Temilayo Abodunrin (born 19 November 2009) is a Nigerian saxophonist. She is best known for her Duduke and Jowo cover versions.

== Background ==
Temilayo Abodunrin hails from Offa in Kwara State, central Nigeria. She has two brothers who also play musical instruments. She attended Parara Music School when her parents found out about her interest in music.

== Career ==
Temilayo Abodunrin started playing the saxophone at the age of six. She has performed at many concerts sharing the same stage with famous Nigerian artists like Johnny Drille, Tope Alabi, Makayla Malaka, Wole Oni and some others. Temilayo, the multi talented star has also made her debut in the film titled "The Weight" written by Tope Alabi. Temilayo is best known for her cover version of Duduke by Simi and Jowo by Davido which gained wide acceptance.
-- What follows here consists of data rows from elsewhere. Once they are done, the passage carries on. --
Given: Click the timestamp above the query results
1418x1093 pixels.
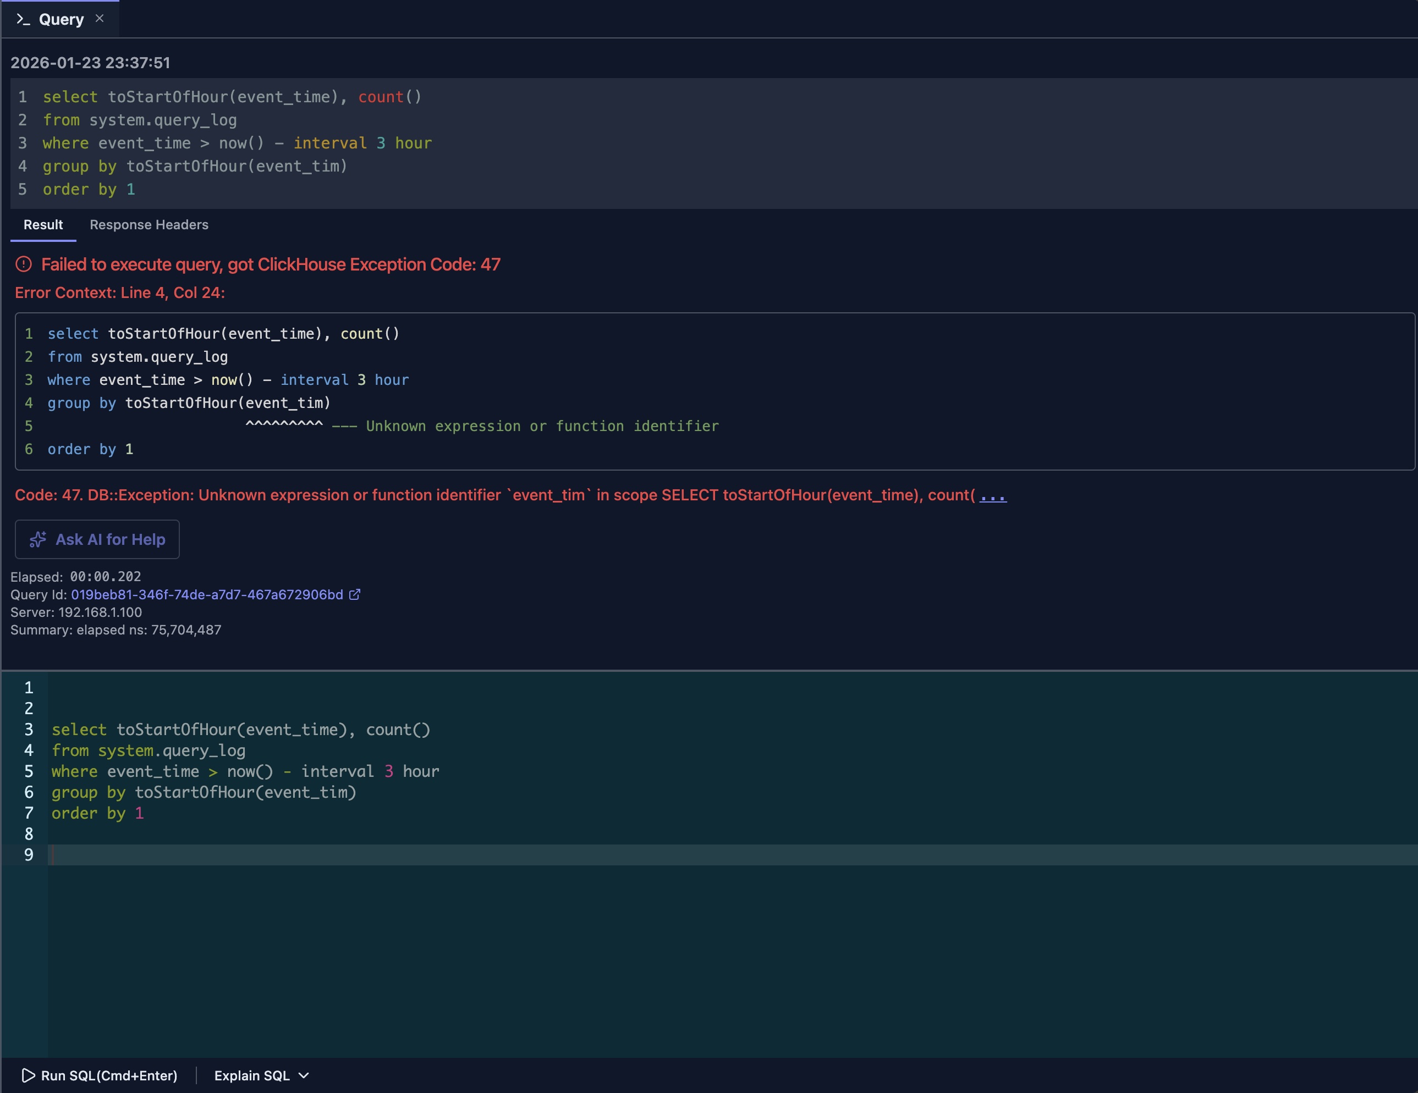Looking at the screenshot, I should tap(90, 62).
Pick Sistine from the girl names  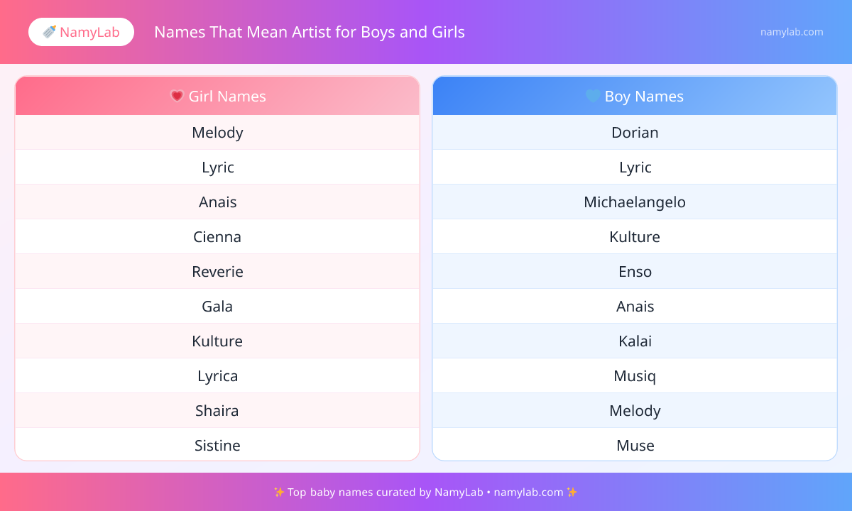(217, 446)
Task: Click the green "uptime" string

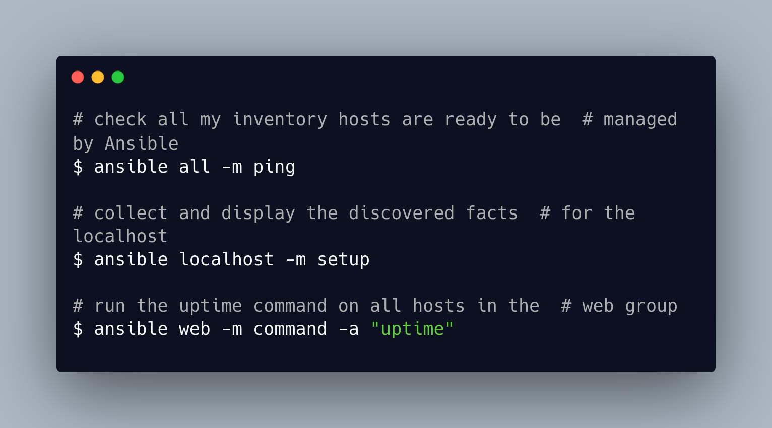Action: (x=412, y=329)
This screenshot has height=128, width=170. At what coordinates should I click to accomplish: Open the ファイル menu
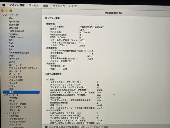click(x=34, y=5)
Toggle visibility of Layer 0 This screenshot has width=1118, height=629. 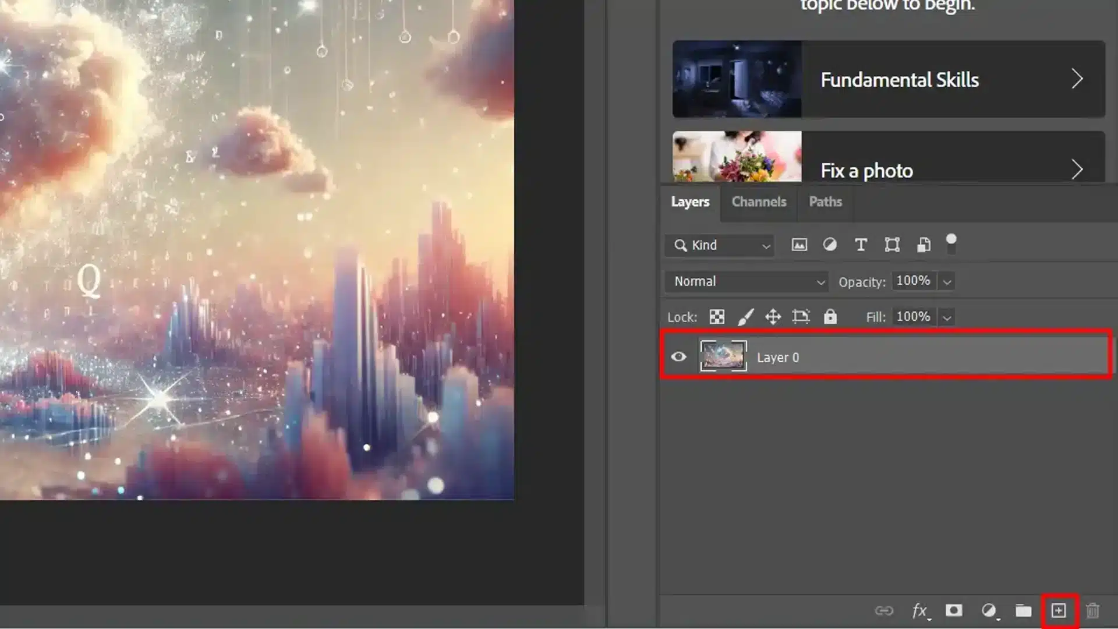[678, 356]
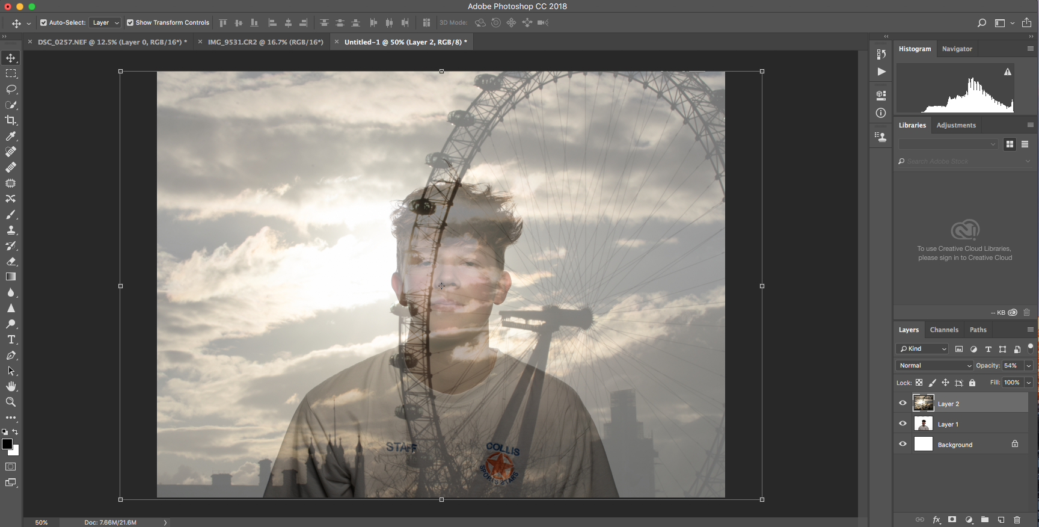Screen dimensions: 1039x527
Task: Select the Rectangular Marquee tool
Action: [x=11, y=73]
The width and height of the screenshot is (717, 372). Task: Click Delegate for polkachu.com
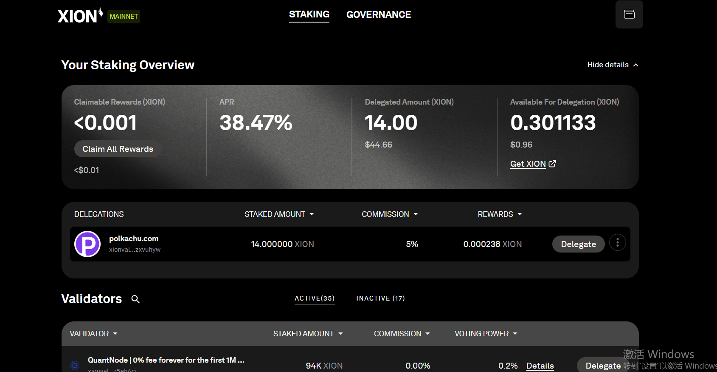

In an interview with the Nigeria Tribune, Temilayo reviewed that she started as a keyboardist before she became a saxophonist. In the interview, she said she attended a concert where she was invited to play the keyboard and she met other kids like her playing the saxophone. She said, hearing the beautiful sound made her learn the saxophone. She debuted her first official single titled AYO in 2020. She teamed up with Grammy Award nominee Bankulli and award-winning music producer RotimiKeys. The Ooni of Ife cameo-ed in the music video.

=== Performances ===
In 2019, Temilayo Abodunrin was invited to perform at season 11 of the Channels International Kids Cup.

== Awards ==
On 3 January 2021, she was part of the Ogo Yoruba Awards (OYA) 2020.